7. Si Mme C soutient que le classement doit prendre en compte son ancienneté, il résulte des dispositions de l'article 76 de l'ordonnance du 4 janvier 2005 citées au point précédent que le classement est réalisé sans reprise d'ancienneté. Par suite, c'est à raison que le maire de la commune a classé Mme C sans reprendre l'intégralité de son ancienneté d'agent non-titulaire.
8. La circonstance que le maire de la commune n'ait pas précisé dans l'arrêté en litige les raisons pour lesquelles il n'avait pas suivi l'avis de la commission de conciliation est sans incidence sur sa légalité.
9. Il résulte de ce qui précède que Mme C n'est pas fondée à demander l'annulation de l'acte qu'elle conteste. Par voie de conséquence, ses conclusions à fin d'injonction doivent être rejetées.
Sur les conclusions présentées au titre de l'article L. 761-1 du code de justice administrative :
10. Les dispositions de l'article L. 761-1 du code de justice administrative font obstacle à ce que la commune de Hitiaa O Te Ra, qui n'est pas la partie perdante, verse la somme que demande Mme C au titre des frais de l'instance. Il y a lieu, en revanche, dans les circonstances de l'espèce, de mettre à la charge de Mme C une somme de 20 000 F CFP sur le fondement de ces dispositions.
D E C I D E :
Article 1er : La requête de Mme C est rejetée.

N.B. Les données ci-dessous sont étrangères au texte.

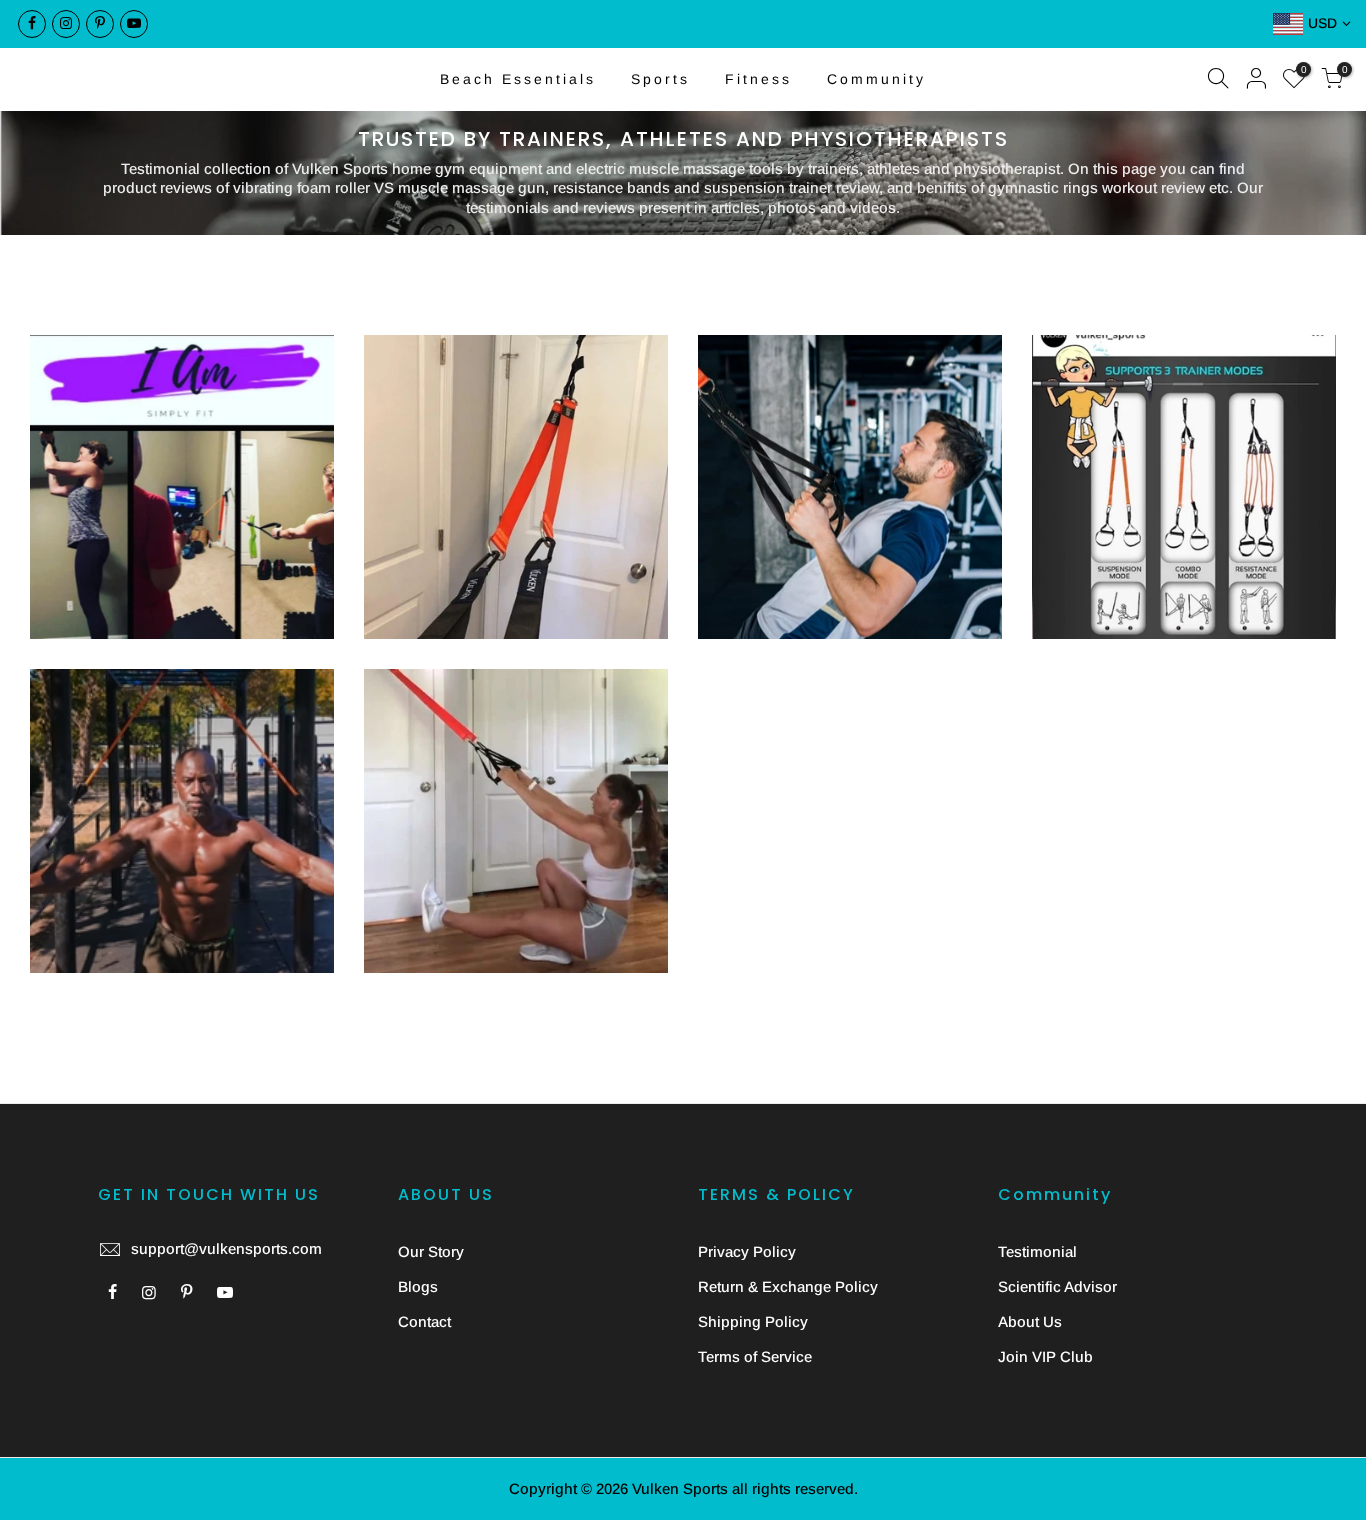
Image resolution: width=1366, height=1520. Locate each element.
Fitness (758, 79)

Article 2 : Mme C versera une somme de 20 000 F CFP à la commune de Hitiaa O Te Ra sur le fondement de l'article L. 761-1 du code de justice administrative.
Article 3 : Le présent jugement sera notifié à Mme D C et à la commune de Hitia'a O Te Ra.
Délibéré après l'audience du 25 juin 2024, à laquelle siégeaient :
M. Devillers, président,
M. Graboy-Grobesco, premier conseiller,
M. Boumendjel, premier conseiller.
Rendu public par mise à disposition au greffe le 9 juillet 2024.
Le rapporteur,
M. Boumendjel
Le président,
P. Devillers
Le greffier,
M. A
La République mande et ordonne au haut-commissaire de la République en Polynésie française en ce qui le concerne ou à tous commissaires de justice à ce requis en ce qui concerne les voies de droit commun, contre les parties privées, de pourvoir à l'exécution de la présente décision.